One analyst said he feared Molotsane may have been pushed out by the government, which says Telkom’s high tariffs are inflating the cost of doing business in Africa’s biggest economy and impeding the rollout of communications to the poor.
”Many people in the investment community feel Telkom could do a lot better than Papi, and if they could find someone with a convincing vision for the organisation that will be a catalyst for the stock,” a Johannesburg-based analyst said.
”But if the government is involved, that is bad news for Telkom and for South Africa, and that’s my hunch at the moment.”
Bridge-builder or lightweight?
Shares in Telkom jumped after the surprise announcement, which came minutes before the market closed for a long Easter holiday weekend. The stock closed 2,4% higher at R171.
Molotsane took the helm at Telkom in August 2005 with no experience in telecoms and a mandate to safeguard profits despite tough competition in Africa’s biggest economy, both from mobile firms and a new fixed-line operator.
The former executive at state-owned transport firm Transnet has presided over a 34% rise in the share price since taking over as CEO until Wednesday’s close, but the Johannesburg Top-40 index of blue-chip stocks has leapt 76% in that time.
Molotsane says he is a bridge-builder who has smoothed prickly relations with Telkom’s mobile unit Vodacom and crafted a new vision for the former monopoly by vowing to muscle into IT services and expand in Africa.
Investors are not sure after a string of costly errors in December last year, including acquisitions that fell through and the failure to make a provision for a lawsuit.
Mbeki weighed in with criticism of the company this week, lashing out at Telkom in an interview with the Financial Times over tariffs that consumer groups say rank among the highest in the world.
Last week Molotsane also came under fire from the government for signing a supplier deal which was seen as outside the government’s policy framework.

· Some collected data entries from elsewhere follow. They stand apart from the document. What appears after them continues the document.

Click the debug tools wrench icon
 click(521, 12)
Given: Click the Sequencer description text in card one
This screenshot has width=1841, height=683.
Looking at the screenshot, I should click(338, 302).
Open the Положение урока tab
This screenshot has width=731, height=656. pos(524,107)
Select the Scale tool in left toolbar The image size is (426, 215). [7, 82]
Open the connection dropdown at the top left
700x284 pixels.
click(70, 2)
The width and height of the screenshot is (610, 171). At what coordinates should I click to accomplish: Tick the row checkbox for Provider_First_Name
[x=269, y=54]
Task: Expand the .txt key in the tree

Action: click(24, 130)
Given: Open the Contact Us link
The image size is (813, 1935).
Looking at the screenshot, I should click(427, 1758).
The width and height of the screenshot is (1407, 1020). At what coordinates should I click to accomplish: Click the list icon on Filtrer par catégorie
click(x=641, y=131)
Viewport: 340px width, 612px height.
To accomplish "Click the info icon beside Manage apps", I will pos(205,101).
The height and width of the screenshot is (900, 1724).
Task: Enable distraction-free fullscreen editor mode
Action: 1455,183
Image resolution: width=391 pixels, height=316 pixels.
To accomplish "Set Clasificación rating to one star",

The $300-million East African Submarine Cable System (EASSy) contract has been marked by conflicting points of view.
The government wants open and non-discriminatory access and companies want the project to be run along commercial lines.
According to financial website ITWeb, Molotsane — who spearheaded the signing of the deal with EASSy — was among the latter, placing him at odds with the government’s policy.
He was also seen to be siding with Kenya, which withdrew from the project, disagreeing with the framework of non-discriminatory access.
Department of Communications director general Lyndall Shope-Mafole said on Monday she wanted Molotsane to toe the line, and said the government would use its board influence to stop Telkom from going ahead with the contract.
”I don’t want Papi [Molotsane] fired. We will engage with Telkom to resolve the situation,” ITWeb reported her as saying.
Reuben September took over the chief operating officer role when Molotsane joined Telkom and is generally respected by investors. Telkom said Motlatsi Nzeku had been appointed acting chief operating officer until further notice.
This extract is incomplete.